La storia ce l’ha insegnato mille volte: la follia distruttiva e disperata chiama la repressione e la dittatura, che inevitabilmente conducono alla miseria.
I professionisti della rabbia hanno trovato, in tutto l’Occidente, un ricco filone per il loro business. Il meccanismo è oramai chiaro. Il target è una larga parte della classe media che si sente minacciata dalla precarietà del lavoro e dei legami sociali e la cui capacità critica è stata erosa da una scuola imbolsita, l’esaltata idiozia dei media e il venir meno di quei “corpi sociali intermedi” (partiti, sindacati, chiese, associazionismo) dove l’istinto irrazionale può essere disciplinato.
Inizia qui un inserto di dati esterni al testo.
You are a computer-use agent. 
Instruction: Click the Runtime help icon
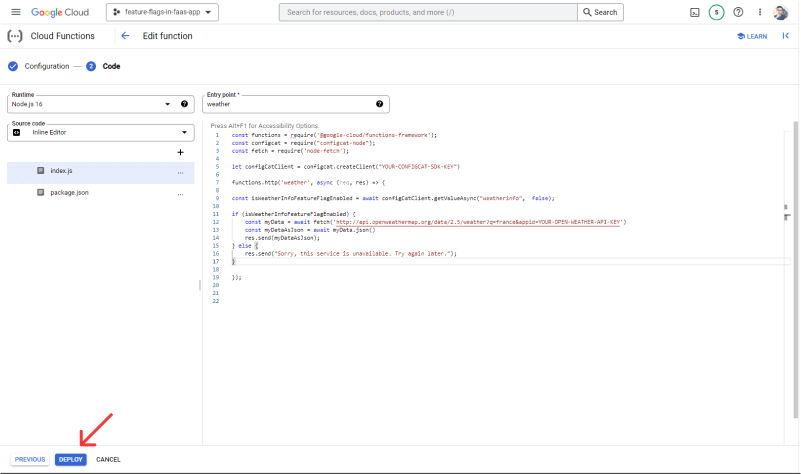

I professionisti della rabbia sanno bene come incendiare questa miscela, per arricchirsi coi loro siti, libri, giornali e procurarsi una carriera politica. Sono maestri nelle tecniche sleali di persuasione che Schopenhauer ha ben elencato nell’Arte di Ottenere Ragione, principalmente nella deformazione grottesca della realtà e delle tesi degli avversari. Instillano il sospetto e il pregiudizio. Usano con maestria i meccanismi istintivi di formazione del consenso. Promuovono classi dirigenti volutamente incompetenti, violente e prevaricatrici, accreditandone una falsa “origine dal basso”, mentre in realtà sono poco meno che marionette nelle loro mani.
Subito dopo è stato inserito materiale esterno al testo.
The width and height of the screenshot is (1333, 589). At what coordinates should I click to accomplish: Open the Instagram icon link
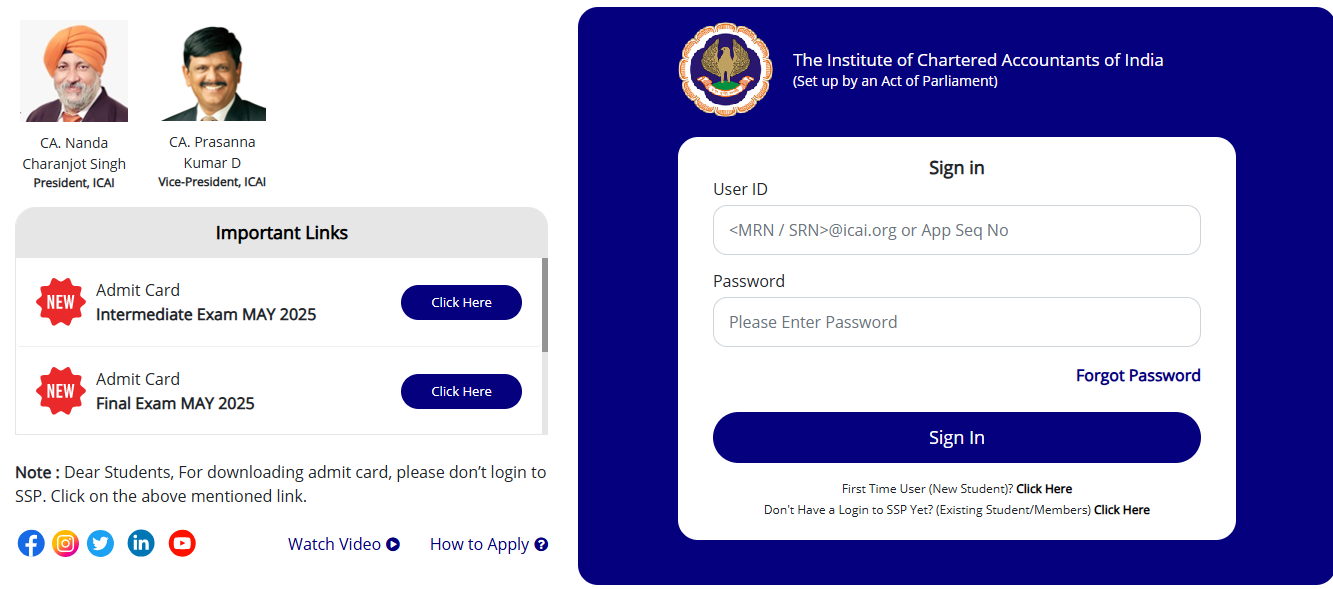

I disperati e i webeti, quelli che per Umberto Eco non hanno più nemmeno un bar dove essere zittiti, si gettano con gioia nelle loro braccia, appagati per un po’ dallo sfogo del loro risentimento, dal sentirsi protagonisti in un mondo che li rifiuta. La spirale di radicalismo si autoalimenta così.
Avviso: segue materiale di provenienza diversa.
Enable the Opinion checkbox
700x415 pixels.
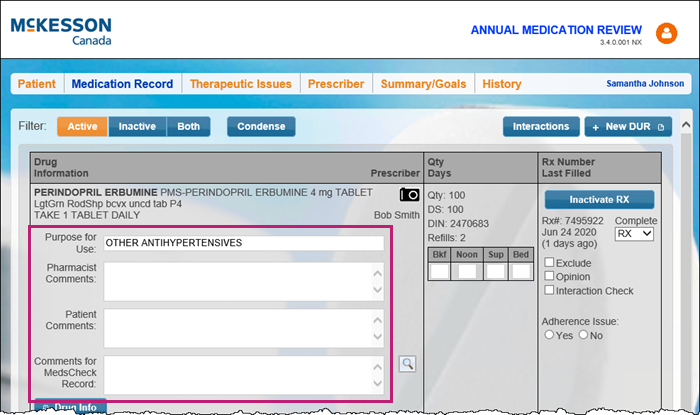tap(549, 276)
Quelli a cui la testa è rimasta sulle spalle e il così detto “establishment” devono pensarci bene. Barak Obama, nel suo stupendo discorso sullo Stato dell’Unione del 2015, propose una nuova “middle class economics”, fondata su investimenti e riforme nel campo dell’istruzione e dell’innovazione insieme al rafforzamento delle reti di protezione sociale. I leader repubblicani lo hanno ovviamente ignorato e si ritrovano Trump, loro malgrado.
Se chi beneficia della globalizzazione e dei monopoli economici chiude gli occhi e si affida al “si salvi chi può”, magari preparando la repressione, rischia di finire sulle forche.